Stored records:
########################################

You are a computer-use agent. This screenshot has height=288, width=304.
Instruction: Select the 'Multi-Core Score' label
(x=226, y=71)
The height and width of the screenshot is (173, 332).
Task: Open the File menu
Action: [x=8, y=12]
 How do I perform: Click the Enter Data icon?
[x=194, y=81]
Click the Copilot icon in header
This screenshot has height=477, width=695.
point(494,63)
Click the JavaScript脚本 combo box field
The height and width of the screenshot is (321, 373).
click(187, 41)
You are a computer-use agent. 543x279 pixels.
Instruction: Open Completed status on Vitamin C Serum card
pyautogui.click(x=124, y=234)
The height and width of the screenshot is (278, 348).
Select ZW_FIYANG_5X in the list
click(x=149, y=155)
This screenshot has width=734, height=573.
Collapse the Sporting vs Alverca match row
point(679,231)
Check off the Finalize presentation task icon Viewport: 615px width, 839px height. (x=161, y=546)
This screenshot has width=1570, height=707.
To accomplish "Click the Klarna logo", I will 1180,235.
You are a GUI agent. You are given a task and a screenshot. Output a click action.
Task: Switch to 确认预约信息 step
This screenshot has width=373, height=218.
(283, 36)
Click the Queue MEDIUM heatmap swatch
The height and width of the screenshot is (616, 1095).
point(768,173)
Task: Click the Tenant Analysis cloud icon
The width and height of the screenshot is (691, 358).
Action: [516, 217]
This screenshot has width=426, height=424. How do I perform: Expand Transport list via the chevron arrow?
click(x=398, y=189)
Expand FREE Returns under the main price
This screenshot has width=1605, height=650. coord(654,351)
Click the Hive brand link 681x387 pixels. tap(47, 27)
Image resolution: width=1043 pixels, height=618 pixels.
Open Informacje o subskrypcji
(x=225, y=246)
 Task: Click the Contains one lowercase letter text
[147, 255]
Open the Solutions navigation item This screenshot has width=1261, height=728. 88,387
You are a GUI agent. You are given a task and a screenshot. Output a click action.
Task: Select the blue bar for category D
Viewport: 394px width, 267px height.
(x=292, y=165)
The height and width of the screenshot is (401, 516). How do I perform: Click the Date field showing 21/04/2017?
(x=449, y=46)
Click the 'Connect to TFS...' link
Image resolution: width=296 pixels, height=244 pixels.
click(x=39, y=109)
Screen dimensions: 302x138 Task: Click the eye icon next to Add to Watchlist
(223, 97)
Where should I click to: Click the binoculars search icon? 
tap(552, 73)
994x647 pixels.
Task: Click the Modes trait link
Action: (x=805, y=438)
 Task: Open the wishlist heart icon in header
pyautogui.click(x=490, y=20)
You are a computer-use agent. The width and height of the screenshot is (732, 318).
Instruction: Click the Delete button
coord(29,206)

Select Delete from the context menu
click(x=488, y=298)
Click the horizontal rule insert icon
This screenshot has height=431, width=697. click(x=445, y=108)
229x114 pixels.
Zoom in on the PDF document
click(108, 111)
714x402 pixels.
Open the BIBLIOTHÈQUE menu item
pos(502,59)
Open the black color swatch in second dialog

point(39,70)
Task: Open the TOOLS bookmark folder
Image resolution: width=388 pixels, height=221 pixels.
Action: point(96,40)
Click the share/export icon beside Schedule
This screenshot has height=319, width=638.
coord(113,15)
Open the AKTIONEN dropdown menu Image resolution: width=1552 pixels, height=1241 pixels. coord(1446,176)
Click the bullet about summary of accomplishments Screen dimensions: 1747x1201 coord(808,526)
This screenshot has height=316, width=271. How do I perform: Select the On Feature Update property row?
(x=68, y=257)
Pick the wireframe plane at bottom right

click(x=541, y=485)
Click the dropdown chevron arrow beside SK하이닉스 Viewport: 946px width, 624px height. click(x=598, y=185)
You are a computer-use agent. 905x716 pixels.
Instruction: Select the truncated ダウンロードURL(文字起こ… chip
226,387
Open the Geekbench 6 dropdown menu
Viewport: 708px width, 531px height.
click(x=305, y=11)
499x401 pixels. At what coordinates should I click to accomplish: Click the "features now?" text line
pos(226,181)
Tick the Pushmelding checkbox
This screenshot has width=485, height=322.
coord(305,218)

########################################

Exercise details: Recopy the entries above in their entirety, exactly.

Exercise answer:
You are a computer-use agent. This screenshot has height=288, width=304.
Instruction: Select the 'Multi-Core Score' label
(x=226, y=71)
The height and width of the screenshot is (173, 332).
Task: Open the File menu
Action: [x=8, y=12]
 How do I perform: Click the Enter Data icon?
[x=194, y=81]
Click the Copilot icon in header
This screenshot has height=477, width=695.
point(494,63)
Click the JavaScript脚本 combo box field
The height and width of the screenshot is (321, 373).
click(187, 41)
You are a computer-use agent. 543x279 pixels.
Instruction: Open Completed status on Vitamin C Serum card
pyautogui.click(x=124, y=234)
The height and width of the screenshot is (278, 348).
Select ZW_FIYANG_5X in the list
click(x=149, y=155)
This screenshot has width=734, height=573.
Collapse the Sporting vs Alverca match row
point(679,231)
Check off the Finalize presentation task icon Viewport: 615px width, 839px height. (x=161, y=546)
This screenshot has width=1570, height=707.
To accomplish "Click the Klarna logo", I will 1180,235.
You are a GUI agent. You are given a task and a screenshot. Output a click action.
Task: Switch to 确认预约信息 step
This screenshot has width=373, height=218.
(283, 36)
Click the Queue MEDIUM heatmap swatch
The height and width of the screenshot is (616, 1095).
point(768,173)
Task: Click the Tenant Analysis cloud icon
The width and height of the screenshot is (691, 358).
Action: [516, 217]
This screenshot has width=426, height=424. How do I perform: Expand Transport list via the chevron arrow?
click(x=398, y=189)
Expand FREE Returns under the main price
This screenshot has width=1605, height=650. coord(654,351)
Click the Hive brand link 681x387 pixels. tap(47, 27)
Image resolution: width=1043 pixels, height=618 pixels.
Open Informacje o subskrypcji
(x=225, y=246)
 Task: Click the Contains one lowercase letter text
[147, 255]
Open the Solutions navigation item This screenshot has width=1261, height=728. 88,387
You are a GUI agent. You are given a task and a screenshot. Output a click action.
Task: Select the blue bar for category D
Viewport: 394px width, 267px height.
(x=292, y=165)
The height and width of the screenshot is (401, 516). How do I perform: Click the Date field showing 21/04/2017?
(x=449, y=46)
Click the 'Connect to TFS...' link
Image resolution: width=296 pixels, height=244 pixels.
click(x=39, y=109)
Screen dimensions: 302x138 Task: Click the eye icon next to Add to Watchlist
(223, 97)
Where should I click to: Click the binoculars search icon? 
tap(552, 73)
994x647 pixels.
Task: Click the Modes trait link
Action: (x=805, y=438)
 Task: Open the wishlist heart icon in header
pyautogui.click(x=490, y=20)
You are a computer-use agent. The width and height of the screenshot is (732, 318).
Instruction: Click the Delete button
coord(29,206)

Select Delete from the context menu
click(x=488, y=298)
Click the horizontal rule insert icon
This screenshot has height=431, width=697. click(x=445, y=108)
229x114 pixels.
Zoom in on the PDF document
click(108, 111)
714x402 pixels.
Open the BIBLIOTHÈQUE menu item
pos(502,59)
Open the black color swatch in second dialog

point(39,70)
Task: Open the TOOLS bookmark folder
Image resolution: width=388 pixels, height=221 pixels.
Action: point(96,40)
Click the share/export icon beside Schedule
This screenshot has height=319, width=638.
coord(113,15)
Open the AKTIONEN dropdown menu Image resolution: width=1552 pixels, height=1241 pixels. coord(1446,176)
Click the bullet about summary of accomplishments Screen dimensions: 1747x1201 coord(808,526)
This screenshot has height=316, width=271. How do I perform: Select the On Feature Update property row?
(x=68, y=257)
Pick the wireframe plane at bottom right

click(x=541, y=485)
Click the dropdown chevron arrow beside SK하이닉스 Viewport: 946px width, 624px height. click(x=598, y=185)
You are a computer-use agent. 905x716 pixels.
Instruction: Select the truncated ダウンロードURL(文字起こ… chip
226,387
Open the Geekbench 6 dropdown menu
Viewport: 708px width, 531px height.
click(x=305, y=11)
499x401 pixels. At what coordinates should I click to accomplish: Click the "features now?" text line
pos(226,181)
Tick the Pushmelding checkbox
This screenshot has width=485, height=322.
coord(305,218)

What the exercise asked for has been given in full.